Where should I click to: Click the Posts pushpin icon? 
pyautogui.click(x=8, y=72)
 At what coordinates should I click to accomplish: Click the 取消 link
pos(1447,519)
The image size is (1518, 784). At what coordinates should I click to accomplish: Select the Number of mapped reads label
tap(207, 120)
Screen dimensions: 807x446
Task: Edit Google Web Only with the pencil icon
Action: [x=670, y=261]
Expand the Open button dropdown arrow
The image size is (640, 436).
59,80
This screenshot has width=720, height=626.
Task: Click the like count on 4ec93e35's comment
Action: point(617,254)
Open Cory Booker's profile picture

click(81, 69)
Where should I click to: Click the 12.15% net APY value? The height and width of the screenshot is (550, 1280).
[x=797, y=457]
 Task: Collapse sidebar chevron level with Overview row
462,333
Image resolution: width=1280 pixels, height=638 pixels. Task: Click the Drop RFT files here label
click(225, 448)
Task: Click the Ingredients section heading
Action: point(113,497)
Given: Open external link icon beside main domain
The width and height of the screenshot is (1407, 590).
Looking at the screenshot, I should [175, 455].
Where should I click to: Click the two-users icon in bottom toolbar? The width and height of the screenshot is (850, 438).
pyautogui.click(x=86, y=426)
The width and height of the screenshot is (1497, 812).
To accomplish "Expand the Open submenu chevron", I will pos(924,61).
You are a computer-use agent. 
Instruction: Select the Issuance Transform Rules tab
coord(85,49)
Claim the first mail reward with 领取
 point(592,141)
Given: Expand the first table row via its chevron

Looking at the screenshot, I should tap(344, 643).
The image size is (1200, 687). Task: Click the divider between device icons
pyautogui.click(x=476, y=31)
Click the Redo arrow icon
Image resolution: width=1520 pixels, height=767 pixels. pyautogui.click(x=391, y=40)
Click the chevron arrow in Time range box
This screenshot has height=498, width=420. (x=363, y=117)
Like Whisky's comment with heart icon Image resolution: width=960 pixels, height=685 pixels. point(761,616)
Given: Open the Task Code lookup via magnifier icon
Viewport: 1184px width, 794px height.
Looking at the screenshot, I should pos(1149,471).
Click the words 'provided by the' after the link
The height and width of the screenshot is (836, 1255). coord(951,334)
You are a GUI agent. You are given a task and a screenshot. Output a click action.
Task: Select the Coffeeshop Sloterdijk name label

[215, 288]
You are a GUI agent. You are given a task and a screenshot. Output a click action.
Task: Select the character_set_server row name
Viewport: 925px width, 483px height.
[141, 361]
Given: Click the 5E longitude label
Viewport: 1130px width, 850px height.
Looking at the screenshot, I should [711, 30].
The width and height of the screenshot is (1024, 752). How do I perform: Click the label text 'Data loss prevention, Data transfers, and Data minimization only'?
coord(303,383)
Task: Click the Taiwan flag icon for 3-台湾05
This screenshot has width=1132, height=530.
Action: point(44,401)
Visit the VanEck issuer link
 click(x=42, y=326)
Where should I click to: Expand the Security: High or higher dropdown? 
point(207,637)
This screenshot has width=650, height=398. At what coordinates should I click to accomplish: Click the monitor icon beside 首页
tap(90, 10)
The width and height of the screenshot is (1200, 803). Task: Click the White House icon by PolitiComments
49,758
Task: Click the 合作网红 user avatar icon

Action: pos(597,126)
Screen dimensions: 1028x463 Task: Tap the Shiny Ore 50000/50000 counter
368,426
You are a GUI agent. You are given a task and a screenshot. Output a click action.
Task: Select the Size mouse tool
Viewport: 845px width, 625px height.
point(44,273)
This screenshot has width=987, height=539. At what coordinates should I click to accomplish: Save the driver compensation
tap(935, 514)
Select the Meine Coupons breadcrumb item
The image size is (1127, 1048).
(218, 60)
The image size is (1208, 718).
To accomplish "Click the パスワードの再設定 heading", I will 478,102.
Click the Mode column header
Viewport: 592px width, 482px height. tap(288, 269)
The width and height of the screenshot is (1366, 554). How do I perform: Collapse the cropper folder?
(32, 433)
# # # #
§ TASK OBJECTIVE
Exactly the lines from the one holding "This screenshot has width=650, height=398." through the end of the records above are to be returned, and nothing else.

§ YOUR SOLUTION
This screenshot has width=650, height=398. At what coordinates should I click to accomplish: Click the monitor icon beside 首页
tap(90, 10)
The width and height of the screenshot is (1200, 803). Task: Click the White House icon by PolitiComments
49,758
Task: Click the 合作网红 user avatar icon

Action: pos(597,126)
Screen dimensions: 1028x463 Task: Tap the Shiny Ore 50000/50000 counter
368,426
You are a GUI agent. You are given a task and a screenshot. Output a click action.
Task: Select the Size mouse tool
Viewport: 845px width, 625px height.
point(44,273)
This screenshot has width=987, height=539. At what coordinates should I click to accomplish: Save the driver compensation
tap(935, 514)
Select the Meine Coupons breadcrumb item
The image size is (1127, 1048).
(218, 60)
The image size is (1208, 718).
To accomplish "Click the パスワードの再設定 heading", I will 478,102.
Click the Mode column header
Viewport: 592px width, 482px height. tap(288, 269)
The width and height of the screenshot is (1366, 554). How do I perform: Collapse the cropper folder?
(32, 433)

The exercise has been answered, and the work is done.